Cuando lo hubieron montado, esbozó con una garra un pequeño diagrama con la intención de formularles una pregunta sobre el teorema de Pitágoras; eso bastó para desconcertar a la mayoría de los caballeros asistentes, cuyos conocimientos matemáticos no iban mucho más allá de las mesas de cartas.

—Pero si es un ejercicio muy sencillito —repuso Temerario, un tanto confuso, y preguntó en voz alta a Laurence si no había sido capaz de explicar dónde estaba la gracia del asunto hasta que al fin un caballero, miembro de la Royal Society[5], que se había acercado con la finalidad de observar ciertos detalles anatómicos del Celestial, fue capaz de resolver el enigma.

La creciente fascinación al fin prevaleció sobre el miedo y atrajo a más y más invitados junto a él cuando le oyeron dirigirse en chino a los criados orientales y conversar en un fluido francés con varios asistentes, y pasaba el tiempo sin que se comiera a nadie ni aplastara nada.
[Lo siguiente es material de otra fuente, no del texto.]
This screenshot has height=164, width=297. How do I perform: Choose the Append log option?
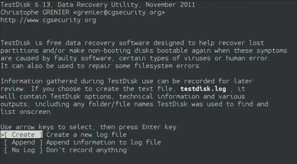point(23,142)
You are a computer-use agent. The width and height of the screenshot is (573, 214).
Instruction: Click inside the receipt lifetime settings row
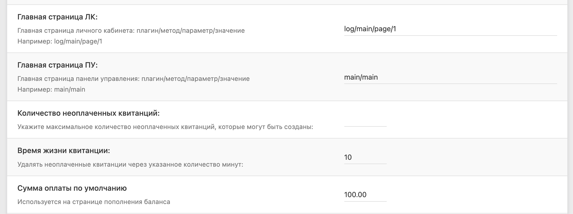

Laurence se encontró enseguida relegado como objeto de menor interés, una circunstancia que en otro caso le habría encantado de no ser porque eso le condenaba a mantener una conversación embarazosa con su padre, y este, sin la menor naturalidad, le preguntó quién era la madre de Emily. Responder con evasivas a esas preguntas le hacía parecer más culpable e incluso las respuestas más sinceras —la de que Emily era la hija natural de Jane Roland, una dama de buena familia que vivía en Dover y que él se había hecho cargo de su educación— dejaban una sensación completamente equivocada, por lo cual no le quedaba otra alternativa que reprender a su padre por una pregunta tan categórica.

—Es una jovencita muy bien educada para alguien de su posición social y confío en que no vaya a necesitar nada —comentó Lord Allendale con sus hablares sibilinos—. Estoy seguro de que si hubiera alguna dificultad en encontrarle un acomodo respetable cuando sea mayor, tu madre y yo estaríamos encantados de servir de ayuda.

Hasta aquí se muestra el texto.